● INSTRUCTIONS TO FOLLOW
All of the entries need to be written out again, exactly as they are.

··· SOURCE INFORMATION ···

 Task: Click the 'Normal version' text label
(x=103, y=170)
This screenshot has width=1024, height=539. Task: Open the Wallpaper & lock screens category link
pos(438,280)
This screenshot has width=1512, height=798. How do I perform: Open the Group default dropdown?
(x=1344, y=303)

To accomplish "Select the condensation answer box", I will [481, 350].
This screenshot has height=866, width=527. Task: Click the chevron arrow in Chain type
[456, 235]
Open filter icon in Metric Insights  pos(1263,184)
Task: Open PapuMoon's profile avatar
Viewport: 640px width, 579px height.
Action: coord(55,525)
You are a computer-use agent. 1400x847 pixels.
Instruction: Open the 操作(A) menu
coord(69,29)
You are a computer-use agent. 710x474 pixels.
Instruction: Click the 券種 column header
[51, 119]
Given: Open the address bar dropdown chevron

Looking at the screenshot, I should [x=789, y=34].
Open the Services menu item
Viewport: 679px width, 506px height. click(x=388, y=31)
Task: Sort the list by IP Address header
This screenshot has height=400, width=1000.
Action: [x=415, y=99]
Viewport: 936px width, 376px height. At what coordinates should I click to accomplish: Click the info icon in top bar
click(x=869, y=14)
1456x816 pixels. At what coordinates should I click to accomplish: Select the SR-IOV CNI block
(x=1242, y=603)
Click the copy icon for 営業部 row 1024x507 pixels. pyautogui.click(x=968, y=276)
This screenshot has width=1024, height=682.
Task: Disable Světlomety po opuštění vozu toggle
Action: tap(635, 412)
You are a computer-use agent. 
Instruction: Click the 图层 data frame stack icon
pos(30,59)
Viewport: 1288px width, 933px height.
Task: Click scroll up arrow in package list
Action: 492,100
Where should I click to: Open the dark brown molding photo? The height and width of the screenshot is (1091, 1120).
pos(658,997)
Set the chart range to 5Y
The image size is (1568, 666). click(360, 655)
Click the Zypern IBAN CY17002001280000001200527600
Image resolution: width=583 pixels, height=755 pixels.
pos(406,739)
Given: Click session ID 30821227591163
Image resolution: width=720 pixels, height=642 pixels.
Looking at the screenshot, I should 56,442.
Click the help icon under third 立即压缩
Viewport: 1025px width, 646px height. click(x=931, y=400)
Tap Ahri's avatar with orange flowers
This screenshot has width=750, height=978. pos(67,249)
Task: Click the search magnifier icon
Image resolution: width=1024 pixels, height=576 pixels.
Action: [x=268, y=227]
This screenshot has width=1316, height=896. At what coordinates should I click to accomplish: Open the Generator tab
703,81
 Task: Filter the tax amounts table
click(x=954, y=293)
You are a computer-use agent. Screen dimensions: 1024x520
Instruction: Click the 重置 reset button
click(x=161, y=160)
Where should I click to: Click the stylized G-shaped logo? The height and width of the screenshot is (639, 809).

···

● EXERCISE ANSWER
 Task: Click the 'Normal version' text label
(x=103, y=170)
This screenshot has width=1024, height=539. Task: Open the Wallpaper & lock screens category link
pos(438,280)
This screenshot has width=1512, height=798. How do I perform: Open the Group default dropdown?
(x=1344, y=303)

To accomplish "Select the condensation answer box", I will [481, 350].
This screenshot has height=866, width=527. Task: Click the chevron arrow in Chain type
[456, 235]
Open filter icon in Metric Insights  pos(1263,184)
Task: Open PapuMoon's profile avatar
Viewport: 640px width, 579px height.
Action: coord(55,525)
You are a computer-use agent. 1400x847 pixels.
Instruction: Open the 操作(A) menu
coord(69,29)
You are a computer-use agent. 710x474 pixels.
Instruction: Click the 券種 column header
[51, 119]
Given: Open the address bar dropdown chevron

Looking at the screenshot, I should [x=789, y=34].
Open the Services menu item
Viewport: 679px width, 506px height. click(x=388, y=31)
Task: Sort the list by IP Address header
This screenshot has height=400, width=1000.
Action: [x=415, y=99]
Viewport: 936px width, 376px height. At what coordinates should I click to accomplish: Click the info icon in top bar
click(x=869, y=14)
1456x816 pixels. At what coordinates should I click to accomplish: Select the SR-IOV CNI block
(x=1242, y=603)
Click the copy icon for 営業部 row 1024x507 pixels. pyautogui.click(x=968, y=276)
This screenshot has width=1024, height=682.
Task: Disable Světlomety po opuštění vozu toggle
Action: tap(635, 412)
You are a computer-use agent. 
Instruction: Click the 图层 data frame stack icon
pos(30,59)
Viewport: 1288px width, 933px height.
Task: Click scroll up arrow in package list
Action: 492,100
Where should I click to: Open the dark brown molding photo? The height and width of the screenshot is (1091, 1120).
pos(658,997)
Set the chart range to 5Y
The image size is (1568, 666). click(360, 655)
Click the Zypern IBAN CY17002001280000001200527600
Image resolution: width=583 pixels, height=755 pixels.
pos(406,739)
Given: Click session ID 30821227591163
Image resolution: width=720 pixels, height=642 pixels.
Looking at the screenshot, I should 56,442.
Click the help icon under third 立即压缩
Viewport: 1025px width, 646px height. click(x=931, y=400)
Tap Ahri's avatar with orange flowers
This screenshot has width=750, height=978. pos(67,249)
Task: Click the search magnifier icon
Image resolution: width=1024 pixels, height=576 pixels.
Action: [x=268, y=227]
This screenshot has width=1316, height=896. At what coordinates should I click to accomplish: Open the Generator tab
703,81
 Task: Filter the tax amounts table
click(x=954, y=293)
You are a computer-use agent. Screen dimensions: 1024x520
Instruction: Click the 重置 reset button
click(x=161, y=160)
Where should I click to: Click the stylized G-shaped logo? The height and width of the screenshot is (639, 809).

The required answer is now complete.